I had been mulling it for a few weeks. Yes, yes, I happened to be reading Digital Minimalism (spoiler: I don’t 100% agree with the author’s premises even if I do agree with some of the conclusions). But while that provided the seed, it was circumstance that caused it to germinate.
On March 16th, a day notable for being the day before my birthday, I had a fall. I won’t go into the details (they’re slightly embarrassing and involve doing the dishes), but the end result was that I was immobilized. My left knee was swollen to double it’s size, my darling wife had gotten me a cane without any hint of sarcasm, and I found myself just…not. Not going on Facebook. Not going on Twitter. Not.
The first week was probably the toughest. After a while, though, I realized the only thing I was really missing was some of the news items that would filter into my feeds.

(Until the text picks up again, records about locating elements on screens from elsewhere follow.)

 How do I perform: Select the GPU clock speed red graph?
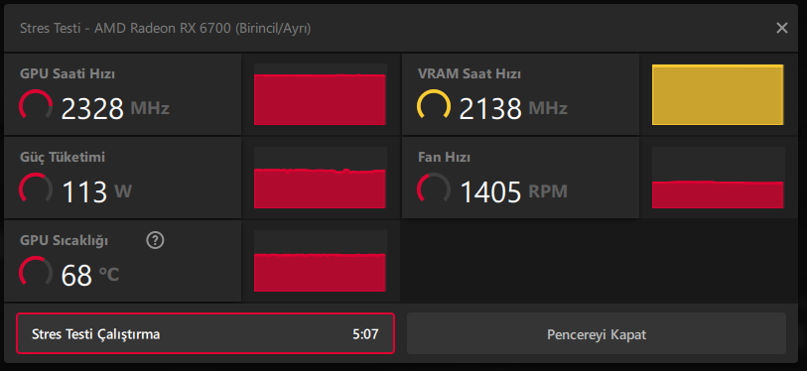(321, 94)
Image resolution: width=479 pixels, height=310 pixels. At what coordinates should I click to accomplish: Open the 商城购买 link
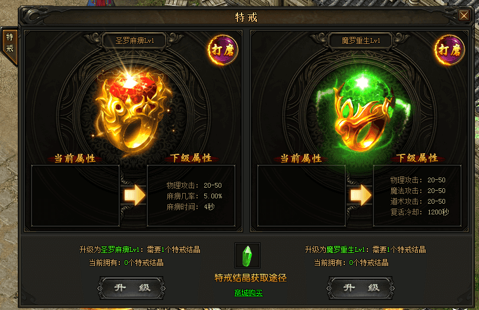click(248, 293)
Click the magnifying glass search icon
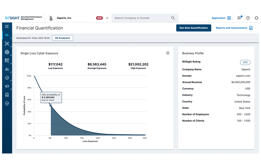The width and height of the screenshot is (261, 166). pyautogui.click(x=173, y=18)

Twenty seconds and an RSS link later, that itch was scratched (and, subsequently, unscratched, as I realized some of my feeds reported the same stories as the others). I used to argue that I kept my Facebook account so I could talk to those people I didn’t talk to otherwise. Likewise, Twitter was where I “hung out” with the writing community. But in my absence, I found nothing was missed. The conversations continue with or without me. I’m not lamenting that no one noticed my absence – more, I’m observing that my ego aside, I really wasn’t contributing to the dialog.
This is not the story of how I became an evangelist for the Analog Only movement. I did, though, find that there were some things, especially once I was less mobile, that were easier if I went the “old” way. Reading, for instance, is more enjoyable when you have both the physical mark of your progress, as well as not being dependent on battery life and chargers. I’ve been streaming a lot more music, but on a radio, not a computer. And there’s something magical about unplugging throughout the day.

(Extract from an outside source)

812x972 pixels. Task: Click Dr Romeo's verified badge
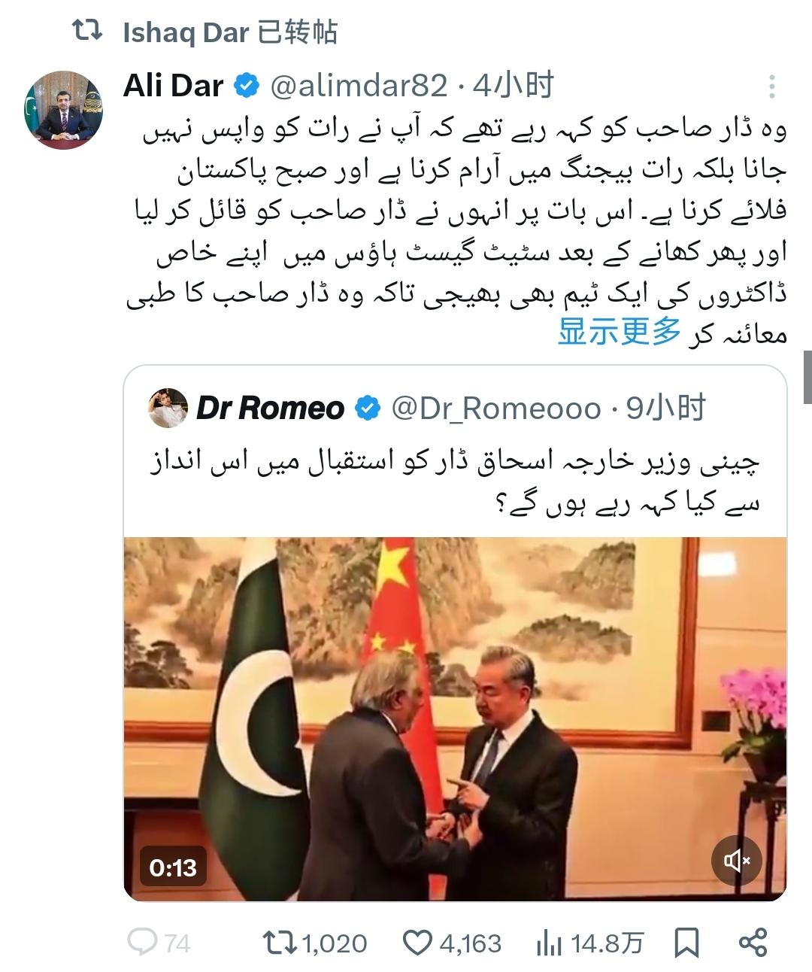point(368,409)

Don’t get me wrong – I still work for a great, very entrenched in the digital realm company, a company you could call a small social media network (our users interact, even if the primary medium of interaction isn’t words but images). We’re not a place where people go to share their life status, or show pictures of their successful lives so much as a place where a community can come together and share laughs and emotions.
But outside of work, the laptop is more often than not closed, the keyboard silent. What does that do to my writing? Honestly, that’s a great question. I’m still mulling on a novel idea, scribbling down paper notes as thoughts come to me. In the next few days a new daisy wheel for a Brother electric typewriter I picked up for $2 at a yard sale comes in, and I plan on giving that a go (I already replaced the ribbon and have no interest in having a correction tape). With luck, that will satisfy the desire to write with my fingers tapping without needing to be on a computer to do it.
In the meantime, I am long overdue on writing a friend a letter back. But more on that in another post.